I’m standing at the back of The Vic on a Saturday night. The house is nearly packed–which is odd for the opening act. Yet, three songs into the set, a gentleman in his 40s saddles up next to me and shouts, as if physically unable to contain himself, “Straight up rock and roll, man!”
I don’t know about “straight up rock and roll,” but The Lemonheads certainly got up to display some “straight up 1990s alternative rock.” You remember the ‘90s, don’t you? That now-distant golden age of low gas prices, charming southern presidents, and mediocre popular music?
The crowd at The Vic remembered. Hell, it seemed as though they never forgot. The 30- and 40-something crowd came dressed in their finest flannel, hungry for nostalgia. Once Evan Dando took the stage, the crowd erupted with raucous energy–and with good reason. Dando looked every bit the part of an alternative rock super figure from a bygone era, his hair long beyond shoulder length and his enormous stature matched only by his uber-relaxed presence.
Allow me to reiterate–Evan is an enormous man and his guitar looked like a ukulele in his hands. Compounded by the fact that he’s not exactly the liveliest man on stage (he and bassist Ben Deily were both pretty immobile), The Lemonheads proceeded with what was both a fascinating and odd live performance. They fired off three tracks from their early career, hanging their punk roots out in the open. They followed these tracks with a softer alternative tune, then slipped back into punkier territory.
…and that was pretty much it. This blueprint carried on throughout the majority of The Lemonheads’ set, which isn’t necessarily a bad thing. While the set wasn’t short of shoegaze and listless alternative angst, it also wasn’t without its musical mastery, either. Though he remains more or less motionless while doing so, Dando can seriously crush those six strings for all they’re worth. And this is exactly what made the show so strange to watch–for as much as the band slipped into forgettable later-career wandering soft-rock slow-jams, when they picked it up they hit it hard. At their worst, The Lemonheads sounded like a high school Goo Goo Dolls cover band. At their best, they recalled the unbridled energy that spoke to an entire generation.

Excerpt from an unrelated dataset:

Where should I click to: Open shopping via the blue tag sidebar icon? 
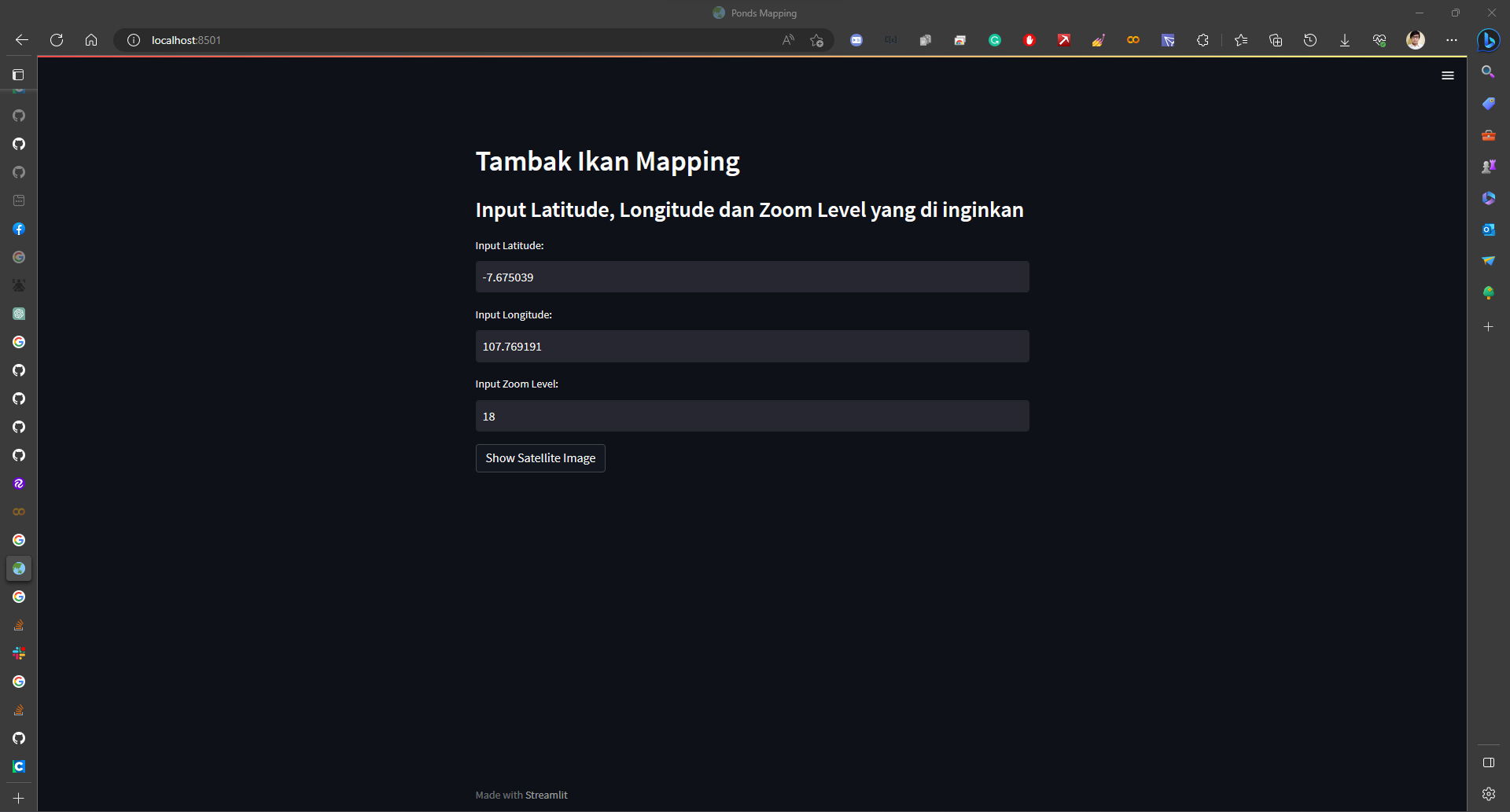tap(1488, 103)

It’s likely I’ve just forgotten how awesome the ‘90s really were, which is why it wasn’t as easy for me to jam along blissfully as if “stage presence” was not yet invented. But it helped to be surrounded by an army of Generation X-ers who were hell-bent on having a good night. While it was, at times, a bit too poppy, a bit too plain, or a bit too meandering, I have to say that it was the crowd itself that saved this set for me. Party on, dudes.